◆ Source ◆
#####
Key enhancements reflected in this deep dive update:

Enterprise remediation lifecycle: Review packs are generated, tracked, and governed through approval and apply states.
Ticket-aware approvals: Optional enforcement of change ticket IDs during approvals.
Risk controls: High-risk command blocks are denied by default unless explicitly allowed.
Preflight drift and identity checks: Apply paths can verify findings still fail and target hostname matches expected identity.
Bulk lifecycle operations: Approve-all and apply-all workflows for large estates.
ROI instrumentation: Optional effort/value estimation embedded in reports.

⚙️ Configuration Model¶

The tool is centered around a primary YAML policy file and a separate inventory file.

1. Audit Settings¶

Examples include:

max_workers
collect_timeout
output_dir
html_report, json_report, csv_report
parking_vlan, native_vlan

These govern runtime behavior and report generation, not compliance logic itself.

2. Connection Settings¶

Controls transport behavior:

Jump-host usage
Device type
Credential backend mode
Retry and timeout tuning

3. Inventory¶

Device list is maintained separately from policy, which is essential at scale.

devices:
  - hostname: GB-SITE1-001ASW001
    ip: 10.1.1.1
  - hostname: GB-SITE1-001CSW001
    ip: 10.1.1.2

4. Classification Settings¶

Hostname role-code mapping
Endpoint-neighbor signature patterns

These values drive trunk direction inference and role-specific checks.

5. Compliance Policy¶

Every check follows the same pattern:

some_check_name:
  enabled: true
  # check-specific parameters

This allows governance teams to tailor standards without code edits.

🧠 Core Engine Concepts¶

1) Structured Collection First¶

collector.py gathers key show commands and parses them into structured models (Genie preferred, with fallback behavior when unavailable).

This provides stable inputs for compliance checks and avoids fragile single-line CLI scraping.

2) Parse Running Config Into Queryable Sections¶

The running config is transformed into:

Global lines
Per-interface blocks
Per-line-config blocks (e.g., VTY/console)

This gives the engine consistent helpers for checks like "present globally" vs "present on interface".

3) Classify Every Interface by Intent¶

port_classifier.py combines signals from:

STP root-port state
CDP/LLDP neighbor identity
Hostname role parsing
EtherChannel mapping
Interface config and operational metadata

Result: checks are applied to the right interfaces for the right reasons.

4) Execute Enabled Checks by Category¶

compliance_engine.py runs check families only when enabled:

Management plane
Control plane
Data plane
Role-specific checks

This avoids policy drift between intended standards and actual enforcement.
#####
◆ Source material ◆
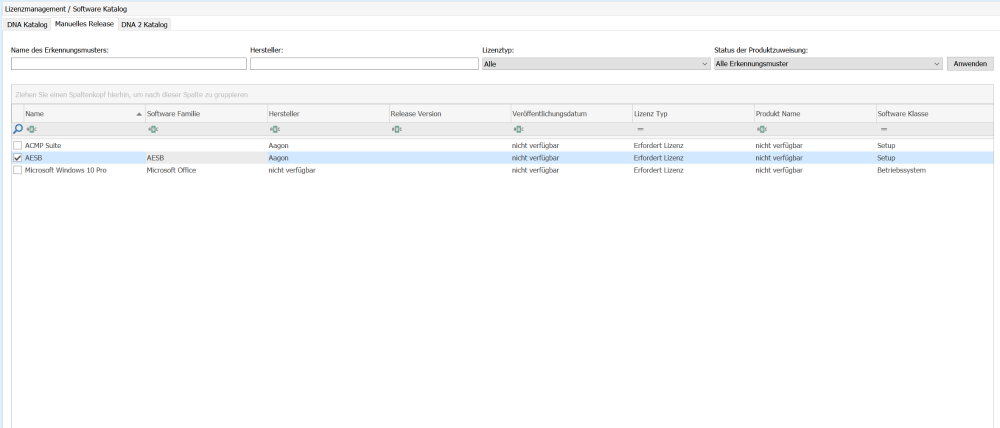Click the equals filter icon under Lizenz Typ

click(x=640, y=129)
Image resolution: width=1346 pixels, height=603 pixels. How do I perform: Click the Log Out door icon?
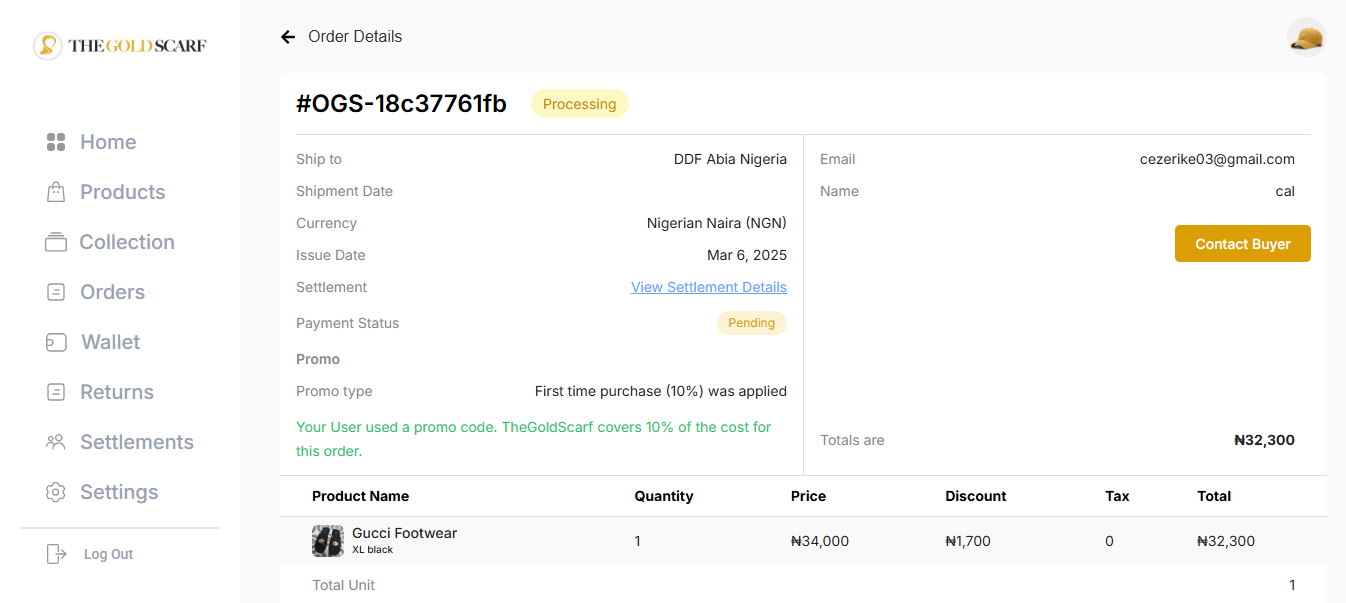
#####
◆ What you need to do ◆
• A. Answer these questions from the deep dive:
(i) What happens to high-risk command blocks by default?
(ii) Which file combines signals to classify each interface?
(iii) Which parser does collector.py prefer?
• B. Retype the deep dive word for word, between "max_workers" and "compliance logic itself.", inclusive.
The material isn't needed here.

◆ Solutions below ◆
• A.
(i) They are denied unless explicitly allowed.
(ii) port_classifier.py
(iii) Genie

• B.
max_workers
collect_timeout
output_dir
html_report, json_report, csv_report
parking_vlan, native_vlan

These govern runtime behavior and report generation, not compliance logic itself.